I’ve been carrying this fortune in my wallet:
The tiny slip of paper falls out so often I’d stopped reading it. I’d just tuck it back in without looking at the words. But today, I read it: “The greatest medicine is the emptiness of everything.” And I remember someone handing it to me, but who was it? At the time, this person and I discussed what it might possibly mean. Mostly at a loss, we wondered if it had something to do with the Buddhist principle that suffering comes from our attachments. Perhaps emptiness as great medicine means freedom from attachment? Not freedom from loving or creating, of course. But freedom from fear of losing those things, freedom from obsession over outcomes.
Interesting, as we approach the winter solstice, right? Straddling our despair about darkness. Are we mired in it or coming out of it?
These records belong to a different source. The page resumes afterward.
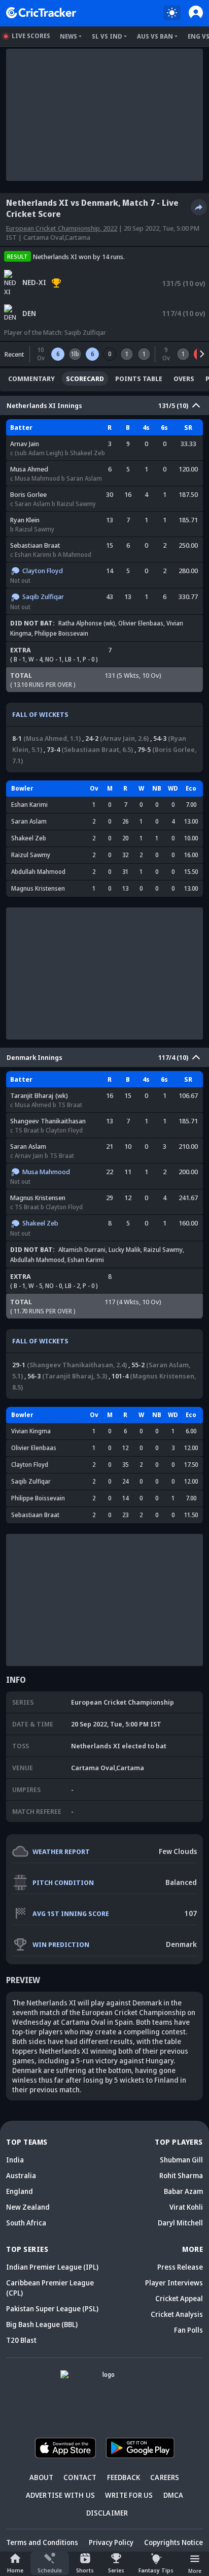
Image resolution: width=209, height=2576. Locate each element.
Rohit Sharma (181, 2175)
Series (116, 2570)
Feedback (124, 2477)
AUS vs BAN (155, 36)
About (41, 2477)
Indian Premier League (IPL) (52, 2267)
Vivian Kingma (31, 1431)
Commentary (31, 378)
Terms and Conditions (42, 2542)
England (19, 2191)
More (194, 2570)
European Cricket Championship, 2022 (61, 228)
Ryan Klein (25, 519)
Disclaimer (107, 2513)
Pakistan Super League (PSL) (52, 2308)
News (68, 36)
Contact (79, 2477)
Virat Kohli (186, 2207)
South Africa (26, 2222)
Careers (164, 2477)
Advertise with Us (60, 2495)
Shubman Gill (181, 2159)
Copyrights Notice (173, 2542)
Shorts (85, 2570)
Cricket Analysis (177, 2314)
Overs (183, 378)
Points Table (138, 378)
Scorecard (85, 378)
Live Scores (31, 36)
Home (15, 2570)
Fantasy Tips (155, 2570)
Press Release (180, 2267)
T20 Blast (21, 2340)
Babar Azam (183, 2191)
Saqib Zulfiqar (85, 332)
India (15, 2159)
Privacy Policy (111, 2542)
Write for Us (129, 2495)
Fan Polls (188, 2330)
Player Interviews (174, 2282)
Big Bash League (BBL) (42, 2324)
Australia (21, 2175)
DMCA (173, 2495)
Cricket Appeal (179, 2298)
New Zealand (28, 2207)
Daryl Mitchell (180, 2222)
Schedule (50, 2570)
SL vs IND (107, 36)
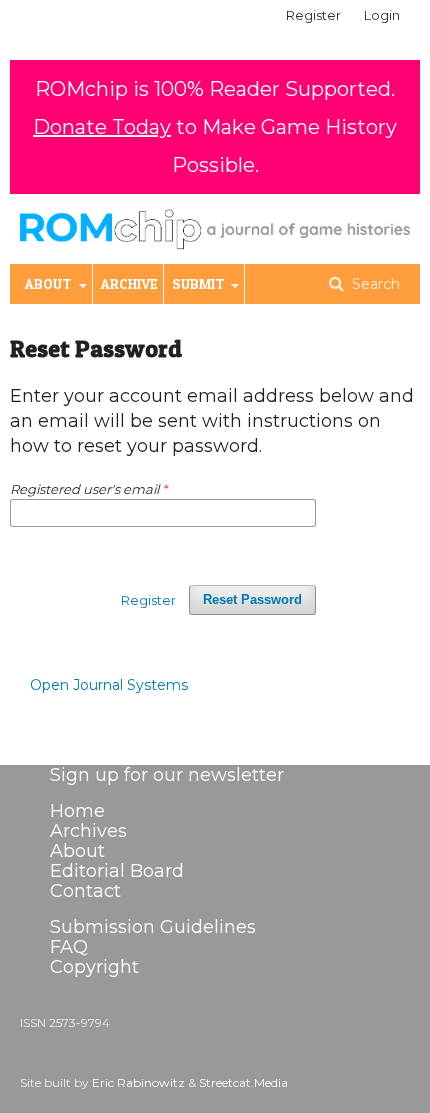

Do we have one foot frozen in it and one foot stepping toward what comes after it? Or can we say this is the episode in which neither is true? In which there is a place/moment in between where there is nothing?
Yes. This is the episode in which emptiness.
In which face value.
Sky. Moon. Tree.
As you say in your letter with regard to a lesson you learned about poetry: let the fox be the fox.
I will apologize to the moon for assigning it my entanglements.
I love what you say here about being aware of our own intrusions into our poems:
I read a great definition of kitsch as being the product of two tears: one for the experience, one for the self-congratulatory awareness for having the experience. (Denis Dutton expounding upon Milan Kundera’s definition).
I think, as a poet, sometimes it’s difficult for me to stop myself from wandering towards that second tear. Does that mean kitsch is a product of the ego? Or just insecurity? Is it a sign of faithlessness in regard to the world itself being enough?
What I’m getting at, is the haibun-writing is making me conscious of my own intrusion into the poem.
The world itself being enough. We get in our own way sometimes, don’t we?
P.S. Thank you for this correspondence, by the way. I’m doing some of my best thinking via these letters. For example, I realized as I wrote back to you that one of the reasons the holidays feel like such an affront to me is that there’s such a frenzy (panic, pressure, insistence, etc.) to fill up the space (presents, bows, wreaths, glitter.) (Don’t even get me started about glitter!) The holiday season, which starts earlier and earlier each year is frantic. There’s hub-bub. There’s clutter and mess. What I really crave this time of year — heading into and coming out of the winter solstice — is the emptiness described as I wrote. Right now I need to pare down, sweep away, clear out. Will I ever want what others want?